To that end, we request your prompt response to the following questions:

  1. Can you explain the economic justification of the new progressive payment factor for ERP Track 1 and Track 2 losses, recognizing that 2022 losses far exceeded the $3.7 billion disaster assistance authorization?
    a. How will the progressive payment factor for ERP Track 1 and Track 2 losses translate into total payments to states?
    b. Specifically, will the top states with losses in 2022 – Texas, Kansas, Nebraska, California, South Dakota, Montana, and Colorado – be the same top states with disaster payments made to producers?
    c. If not, which states will likely see the most payments?
  2. In the Federal Register Notice of Funds Availability (Docket ID FSA-2023-0020)1, the agency includes an additional 75% payment factor for all calculated Track 1 and Track 2 payments for eligible crop producers, including underserved producers. This additional reduction of 25% is not currently included in the publicly available program factsheet posted on USDA’s website. Can you confirm that all Track 1 and Track 2 payments for eligible crop producers will see the additional 75% proration?
  3. According to USDA estimates, ERP Track 1 benefits will reach more than 206,000 producers who received indemnities for losses covered by federal crop insurance and more than 4,500 producers who obtained Noninsured Crop Disaster Assistance Program (NAP) coverage for the 2022 crop year. What is the average payment USDA will likely issue compared to the amount of actual loss not covered through crop insurance and NAP indemnities?
    a. How much does USDA estimate to issue in total to recipients with losses under Track 1?
  4. In the 2020 and 2021 ERP, producers were individually reimbursed for crop insurance or NAP premiums and fee costs.

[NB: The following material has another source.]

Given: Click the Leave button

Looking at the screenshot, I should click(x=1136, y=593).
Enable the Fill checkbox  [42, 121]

However, in the 2022 ERP, a percentage of these reimbursements will only be made available to certain producers. If USDA has leftover funds following the initial payments made, would the Department consider providing reimbursement of some of these costs for all producers in order to provide additional support to producers who have availed themselves of existing risk management tools?
  5. In the Federal Register Notice of Funds Availability (Docket ID FSA-2023-0020)2, the Department indicates that if funds remain, additional payments could be made. Please outline how the Department would issue additional payments?

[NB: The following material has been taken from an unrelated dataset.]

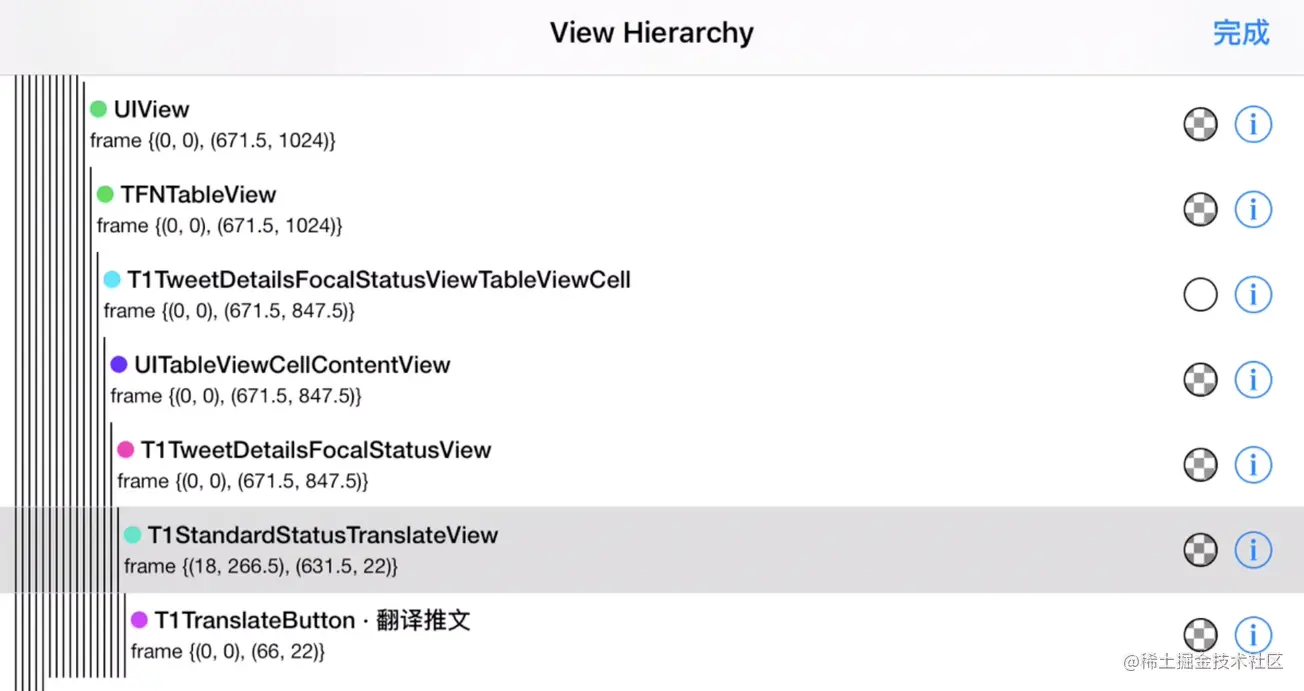Tap info icon for UITableViewCellContentView

[1253, 379]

    a. Can you specify if they would be made through Track 1, Track 2, or through crop insurance or NAP premiums and fee cost reimbursements?
  6. Did USDA consider an across-the-board payment factor instead of the progressive payment factor? If so, what payment factor would have been required?

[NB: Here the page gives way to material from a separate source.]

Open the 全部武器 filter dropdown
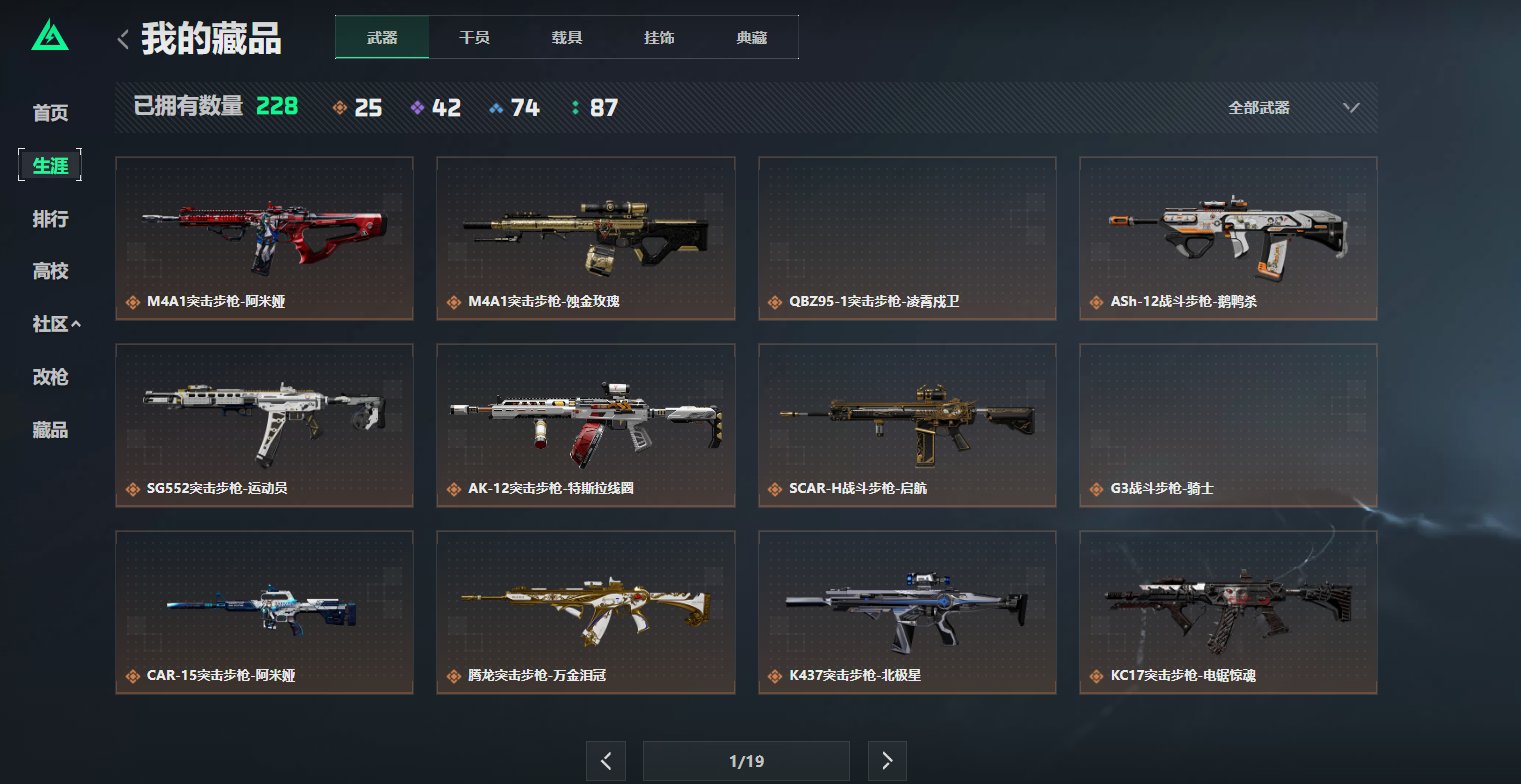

  7. For natural disaster-related losses in 2020 and 2021, Congress provided $10 billion through the Extending Government Funding and Delivering Emergency Assistance Act (P.L. 117-43). These funds are available until December 31, 2023.
    a. As of today, how much of the $10 billion remains unobligated?
    b. How much money does the agency plan to spend by December 31, 2023?
    c. How much money does the agency plan to withhold to address appeals?
  8. Will the agency continue its commitment to transparency of disaster assistance and post the outlays publicly on a 2022 ERP dashboard?

As you continue to make 2022 ERP implementation decisions, we urge you to consider reimbursing crop insurance and NAP premiums as well as fee costs to some extent for all 2022 ERP-eligible producers.

We recognize that ad hoc disaster assistance is costly to U.S. taxpayers and only a band aid to issues exacerbated by extreme weather volatility. It is for this reason that we believe an adequate farm safety net, including conservation investments that address persistent drought, are critical in any upcoming multiyear Farm Bill reauthorization.

Thank you in advance for your response to these critically important questions.